Massimo Bartolini, Untitled (Wave), 1997–2012. Photo: Nils Klinger

Michelangelo Antonioni was not happy with the grass. This was the summer of 1966, and London was experiencing an extreme drought. The director had shot the pivotal scene in Blow-Up where David Hemmings photographs an unconsenting Vanessa Redgrave and her lover, and maybe, or maybe not, a murder at Maryon Park. But the grass looked terrible, scraggy and yellow, so Antonioni had the crew spray-paint it green, and then shot the whole sequence again.

Antonioni would’ve approved of the grass in Kassel, though. It was incredibly green, food-coloring green. The leaves, too. The city, at the northern tip of the province of Hesse, in the middle of Germany, is known for having been nearly obliterated by Allied bombs in World War II and for Documenta, the hundred-day international exhibition of 150 contemporary artists that takes place every five years. I was there with my girlfriend, Liza, for the event’s thirteenth incarnation, but at some point, everyone I met would mention the destruction—whether to explain the city’s history of manufacturing weapons or the blocky postwar architecture.

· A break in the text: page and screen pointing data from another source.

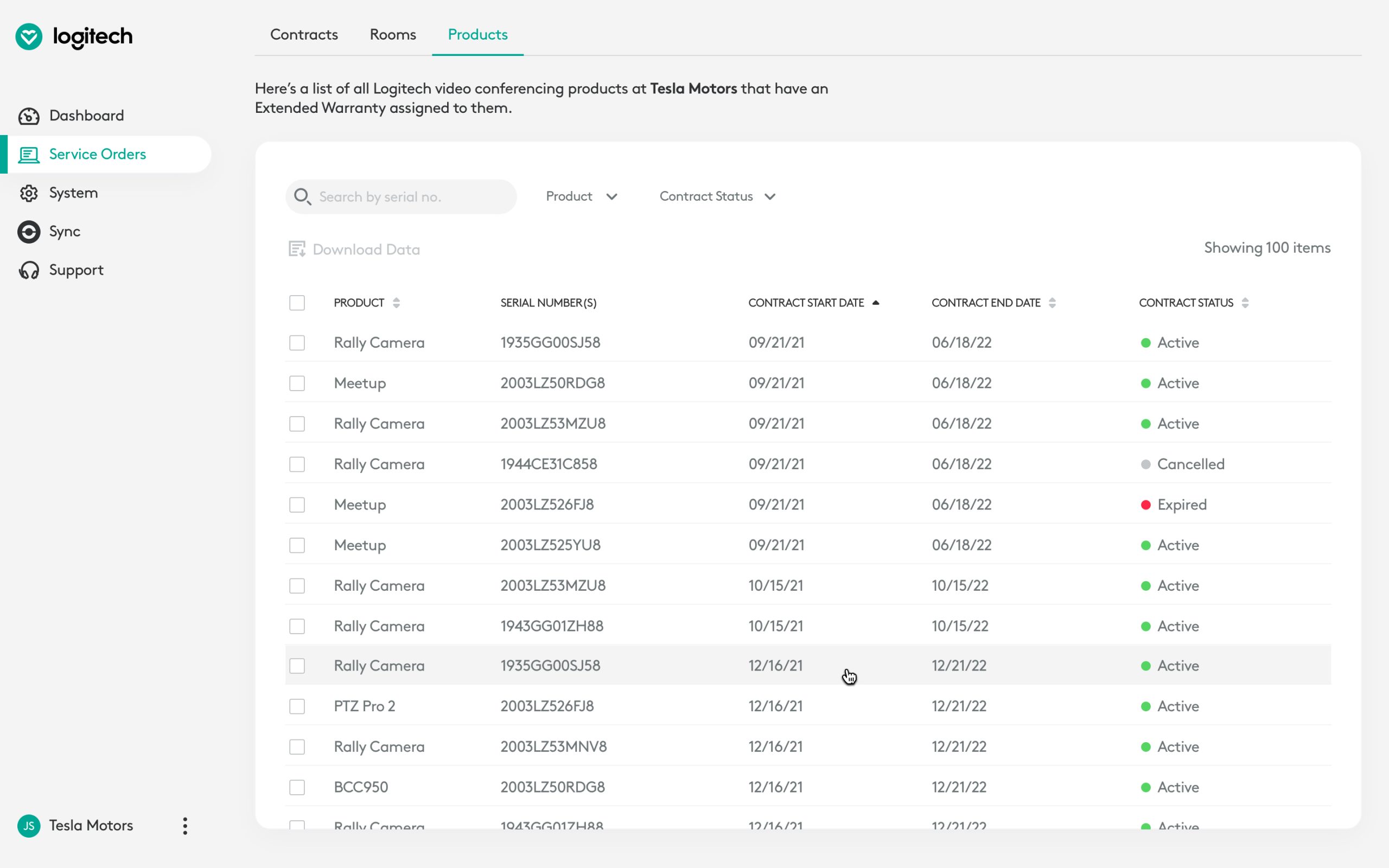
Task: Click the Service Orders laptop icon
Action: pos(29,155)
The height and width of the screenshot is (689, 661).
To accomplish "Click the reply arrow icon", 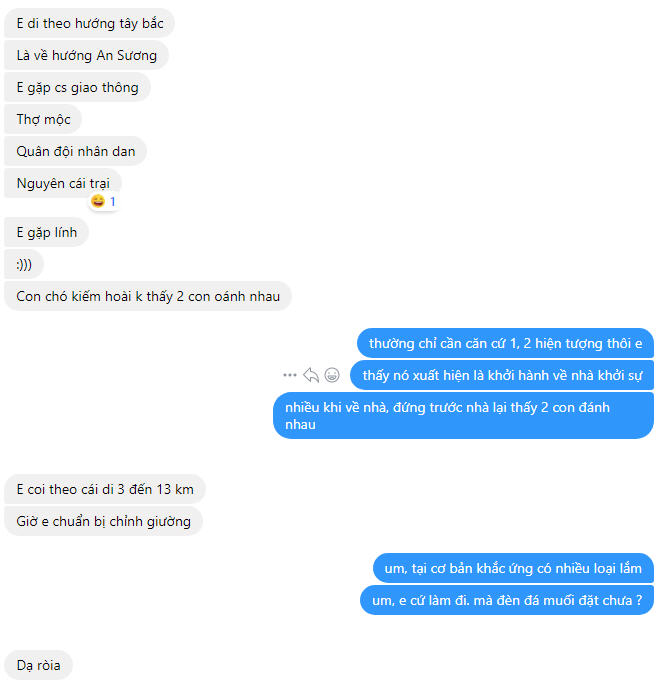I will tap(311, 375).
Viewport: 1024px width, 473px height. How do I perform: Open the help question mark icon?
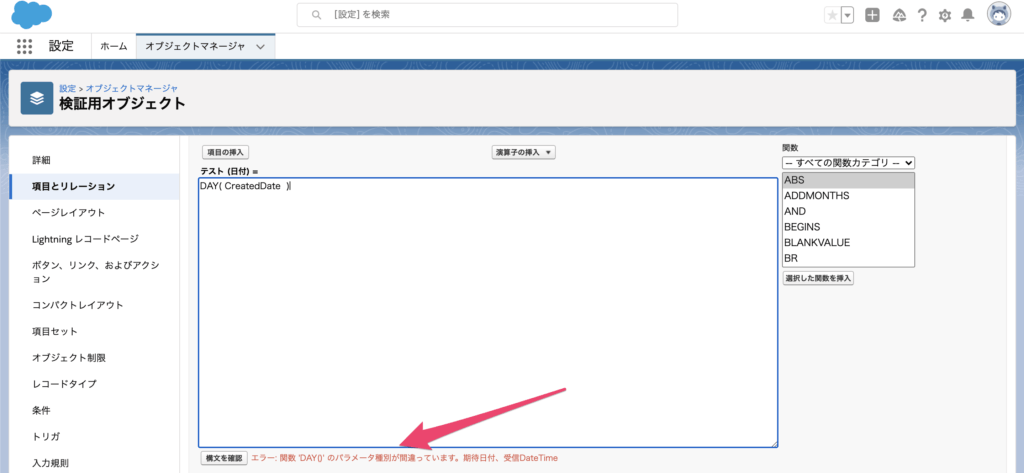click(x=921, y=15)
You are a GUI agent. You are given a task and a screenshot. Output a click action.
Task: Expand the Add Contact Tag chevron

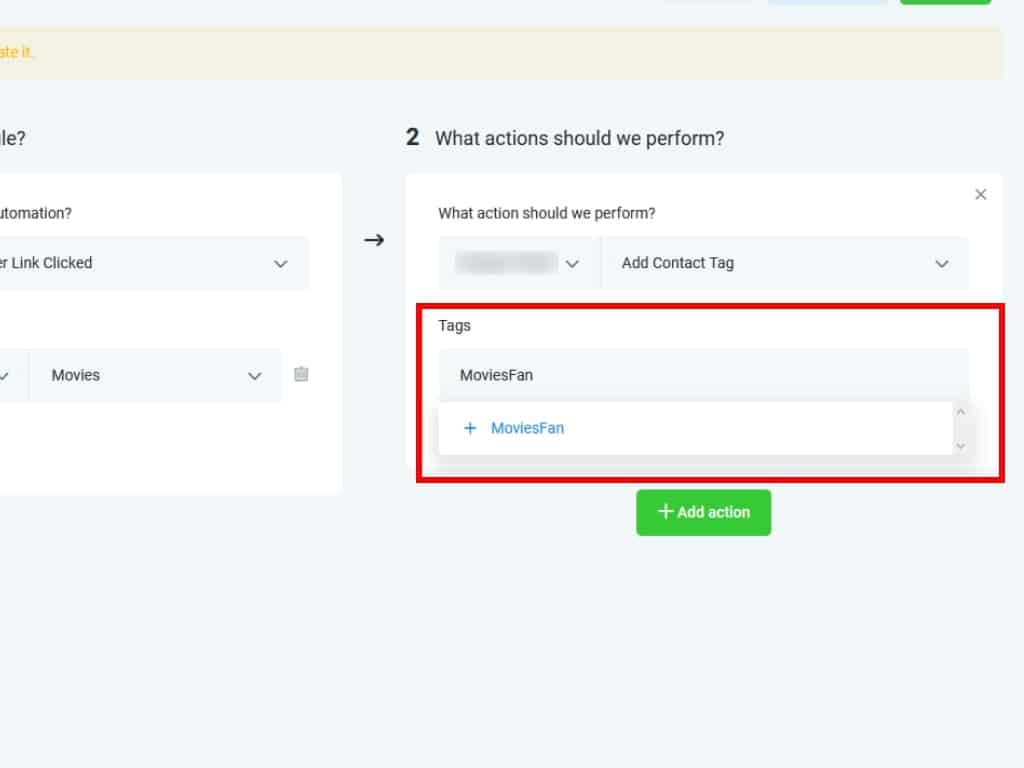click(x=941, y=264)
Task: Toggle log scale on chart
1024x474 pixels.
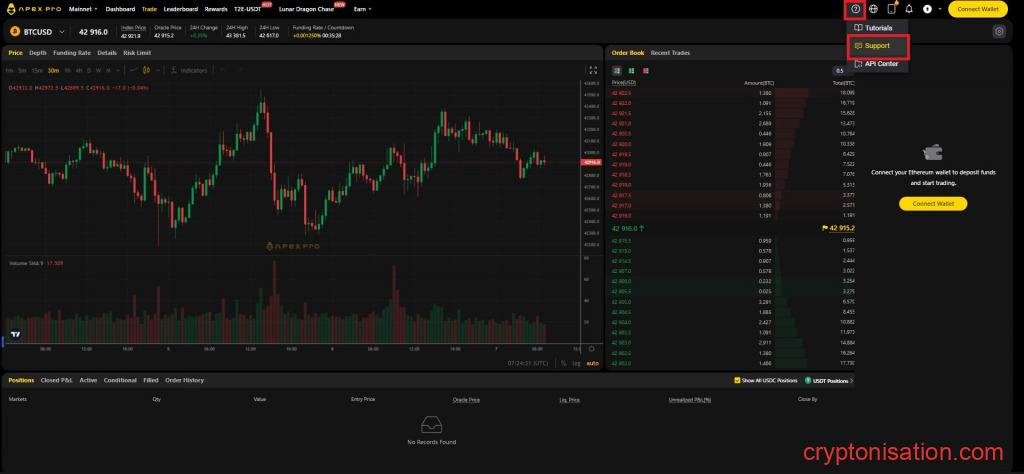Action: click(x=577, y=362)
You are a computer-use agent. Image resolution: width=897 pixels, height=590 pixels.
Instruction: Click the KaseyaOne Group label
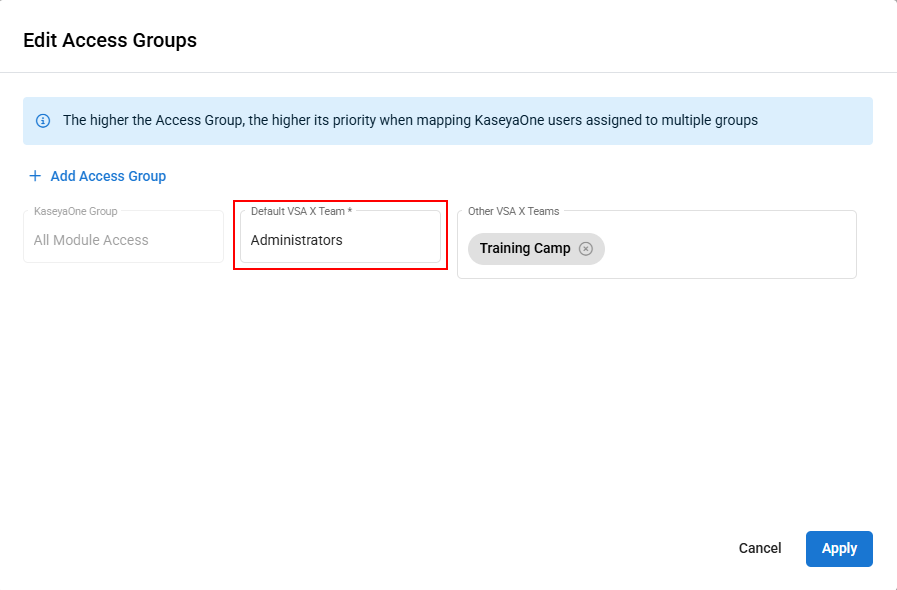[x=75, y=211]
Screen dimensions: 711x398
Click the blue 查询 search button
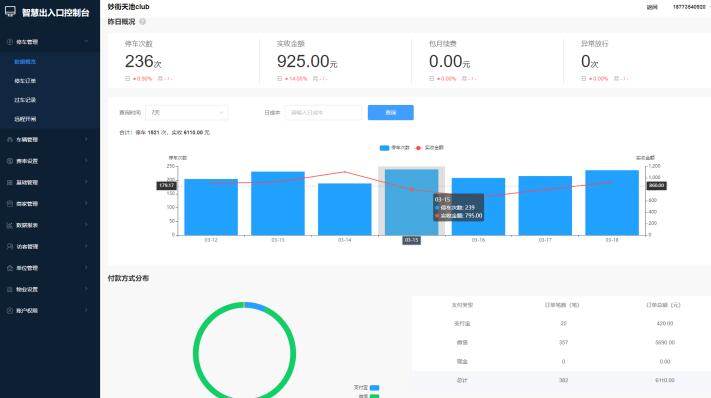390,112
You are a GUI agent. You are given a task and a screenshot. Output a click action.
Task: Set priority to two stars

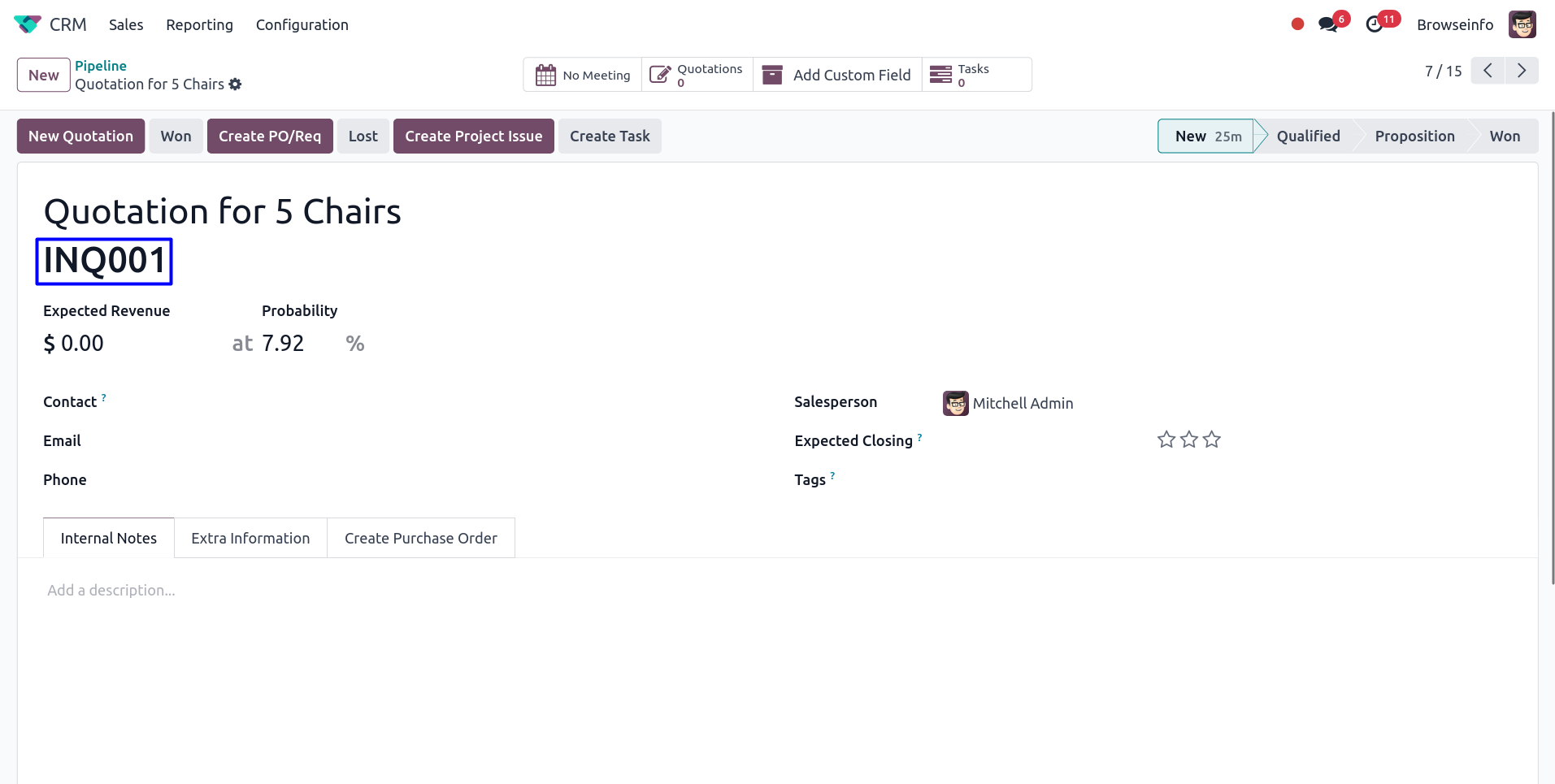[x=1189, y=440]
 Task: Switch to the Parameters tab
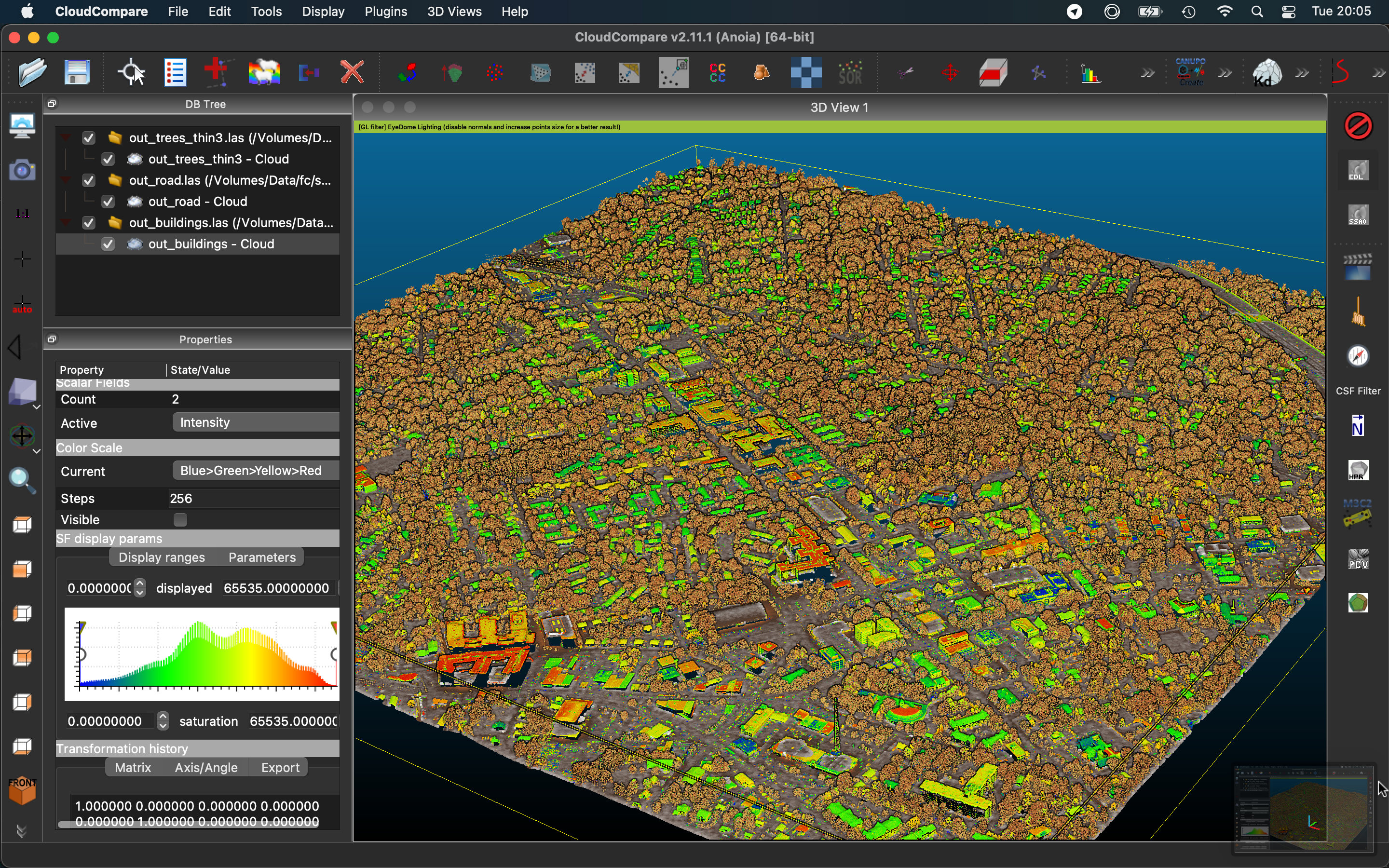coord(262,557)
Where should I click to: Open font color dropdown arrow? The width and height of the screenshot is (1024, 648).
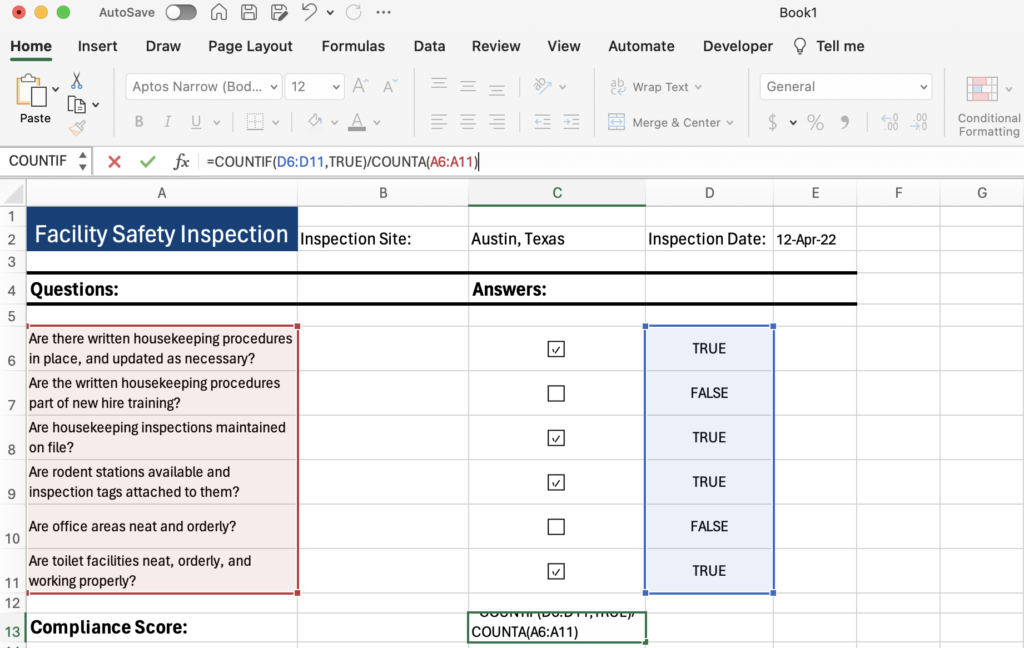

The painter and professor Arnold Bode organized the first Documenta in 1955 in order to exhibit publicly the “degenerate” art that had been banned under the Third Reich. The work of prewar and wartime modernism was displayed in the ruins of the Fridericianum Museum, not just as an act of recovery but of testimony, too. This year, the director is Carolyn Christov-Bakargiev, and the exhibition spread beyond the renovated Fridericianum to the main square, the train station, the Brothers Grimm Museum, the sprawling Karslaue Park, and more. There were paintings, installations, films, performances, lectures, seminars, and, as described in the press packet, “periodic activity.” I was there for three days, which is enough time to realize how little time that is, especially since this year Documenta extends beyond Kassel to Alexandria, Cairo, and Kabul, where ruins, recovery, and testimony are not distant concepts.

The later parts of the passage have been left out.